Dalla cucina provenivano le loro voci che parlavano e ridevano, per cui mi alzai, mi misi qualcosa addosso e li raggiunsi, seppur a malincuore.
Scoprì così che l’indomani sarebbe stato il loro ultimo giorno nella nostra città e che dopo le ultime compere avrebbero preparato le valigie.
Fu un colpo al cuore, come una freccia avvelenata che fa effetto molto lentamente, facendoti soffrire ogni attimo di più prima di ucciderti completamente.
Dovevo passare con lei ogni attimo possibile, renderla la musa delle mie giornate future, farla vivere con me durante la sua assenza.
Solo allora mi accorsi di quanto il tempo fosse visto come un ostacolo; il tempo, in quel caso, veniva in mio favore, donandomi la possibilità di creare qualcosa dal nulla, di essere il Dio della mia vita, il giudice delle mie azioni.
Avrei potuto gettare le basi per quella che sarebbe potuta benissimo essere una grande amicizia come qualcosa di più, in un futuro non molto remoto.
Mi affacciai alla finestra, quando un abbraccio mi strinse da dietro ed il suo viso comparve alla mia sinistra; il cielo quella mattina era limpido, non una nuvola, le montagne innevate davano un’atmosfera natalizia al paesaggio, una bambina urlava e giocava in cortile, ignara del mondo che va avanti.
Quando si è bambini la felicità vien da sé, sempre.
Quando si è bambini la felicità non è un’utopia, ma una realtà.
Quando si è bambini la felicità esiste, a prescindere.

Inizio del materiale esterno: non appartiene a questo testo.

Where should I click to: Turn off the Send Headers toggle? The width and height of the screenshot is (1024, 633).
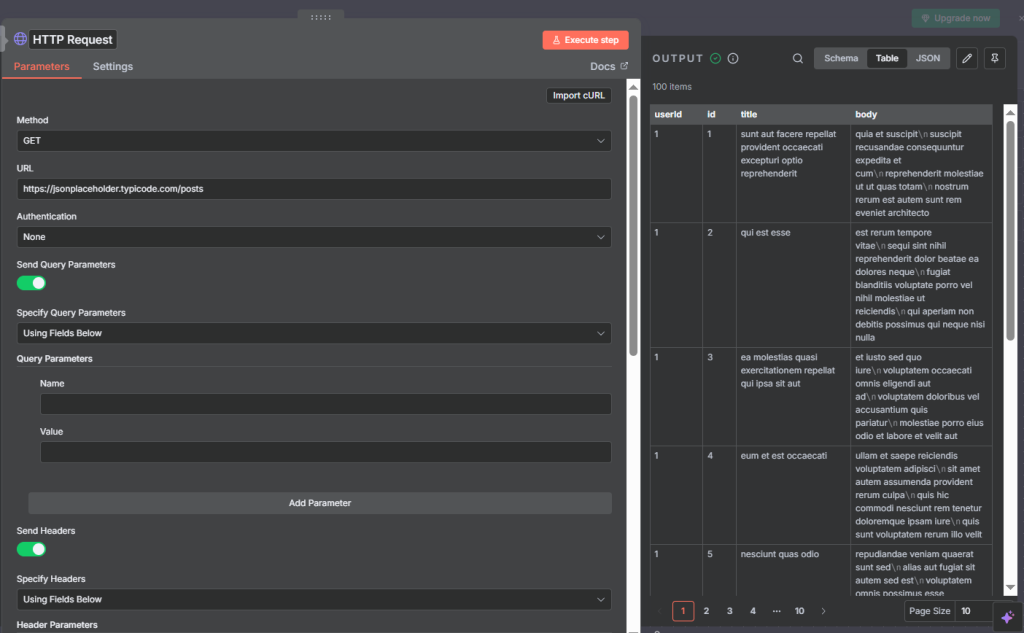click(32, 549)
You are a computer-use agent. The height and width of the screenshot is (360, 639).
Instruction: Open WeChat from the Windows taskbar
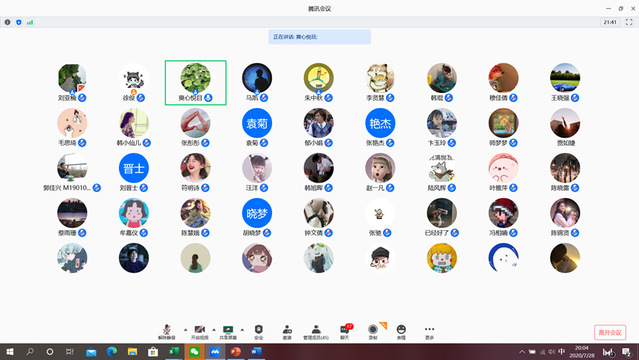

In un periodo della mia vita avevo anche smesso di credere nell’amore, ma è lo stesso principio. L’amore esiste, è sempre esistito, diventa solo più difficile riconoscerlo.
Sorrisi di quei giorni a dir poco fantastici, sorrisi di quel futuro che si prospettava dinnanzi a me, pieno di incognite e del piacere della scoperta.

E poi sorrisi a lei, e dopo averla guardata dritta negli occhi le schioccai un bacio sulla guancia.
Era l’inizio di un’amicizia oltre i limiti della normalità.
Dopo aver cercato di nascondere il rossore sul suo viso mi prese per mano e mi fece stendere nuovamente sul quel letto che, ormai, sapeva di lei in modo indelebile, mi abbracciò fin quasi a stritolarmi e mi sussurrò nell’orecchio poche parole, ma intense, che mi fecero sorridere ancora.

«Ti voglio bene»

La strinsi più forte a me venendo inondato da quel suo profumo irresistibile.
La mia scelta diventava ogni attimo sempre più difficile.

«Anch’io ti voglio bene.»

E senza volerlo ci addormentammo di nuovo, in quell’abbraccio che avrei voluto fosse eterno.

Ed il frutto proibito divenne il frutto della passione.